I have a situation where I want to do multiple things while handling an exception. Since I want to make this about the general case, I'll translate my specific case into some more general language.
When I have an exception in this piece of code, I want to:
- Always perform a rollback-style operation
- If it is an application specific exception, I want to perform some logging and swallow the exception.

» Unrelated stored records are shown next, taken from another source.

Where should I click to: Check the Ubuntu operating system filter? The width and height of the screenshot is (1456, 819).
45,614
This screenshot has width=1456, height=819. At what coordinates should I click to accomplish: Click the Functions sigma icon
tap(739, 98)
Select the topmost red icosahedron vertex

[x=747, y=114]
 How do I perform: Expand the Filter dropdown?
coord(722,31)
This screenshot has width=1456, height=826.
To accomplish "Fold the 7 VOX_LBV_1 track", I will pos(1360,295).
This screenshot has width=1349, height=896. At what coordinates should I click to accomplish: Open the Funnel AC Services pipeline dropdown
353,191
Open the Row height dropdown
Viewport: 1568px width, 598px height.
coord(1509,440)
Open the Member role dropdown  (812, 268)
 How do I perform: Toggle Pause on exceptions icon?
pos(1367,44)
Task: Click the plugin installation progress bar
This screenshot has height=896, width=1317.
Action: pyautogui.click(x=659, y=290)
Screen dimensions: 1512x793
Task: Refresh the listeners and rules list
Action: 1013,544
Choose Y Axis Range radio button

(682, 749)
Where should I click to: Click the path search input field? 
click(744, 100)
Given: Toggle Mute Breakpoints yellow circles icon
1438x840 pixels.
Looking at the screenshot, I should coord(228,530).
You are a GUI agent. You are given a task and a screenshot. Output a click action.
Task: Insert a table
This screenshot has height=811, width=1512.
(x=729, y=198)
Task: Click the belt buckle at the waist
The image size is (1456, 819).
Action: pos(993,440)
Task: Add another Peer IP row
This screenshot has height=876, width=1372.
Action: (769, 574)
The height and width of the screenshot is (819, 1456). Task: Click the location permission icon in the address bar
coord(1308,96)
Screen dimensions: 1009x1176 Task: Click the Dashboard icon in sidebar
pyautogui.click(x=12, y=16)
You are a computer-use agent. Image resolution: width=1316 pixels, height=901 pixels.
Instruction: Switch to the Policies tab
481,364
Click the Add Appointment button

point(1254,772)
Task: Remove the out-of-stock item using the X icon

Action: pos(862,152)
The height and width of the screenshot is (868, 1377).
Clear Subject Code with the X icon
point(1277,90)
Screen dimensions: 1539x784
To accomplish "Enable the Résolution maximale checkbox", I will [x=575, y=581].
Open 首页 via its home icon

So I can think of two ways to solve it, both ugly:
# Method nested-try/except block
try:
try:
do_things()
except:
rollback()
raise
except SpecificException as err:
do_advanced_logging(err)
return
# Method Duplicate Code
try:
do_things()
except SpecificException as err:
rollback()
do_advanced_logging(err)
return
except:
rollback()
raise
Both will have the same behaviour.
I'm tending towards the nested try/except solution myself. While it might be slightly slower, I don't think the speed difference is relevant here - at the very least not for my specific case. Duplication of code is something I want to avoid also because my rollback() statement is slightly more involved that just a database rollback, even if it has the exact same purpose (it involves a web-API).
Is there a third option I haven't spotted that is better? Or is the duplicate code method better? Please note that the rollback() functionality is already factored out as much as possible, but still contains a function call and three arguments which includes a single hardcoded string. Since this string is unique, there's no reason to make it a named constant.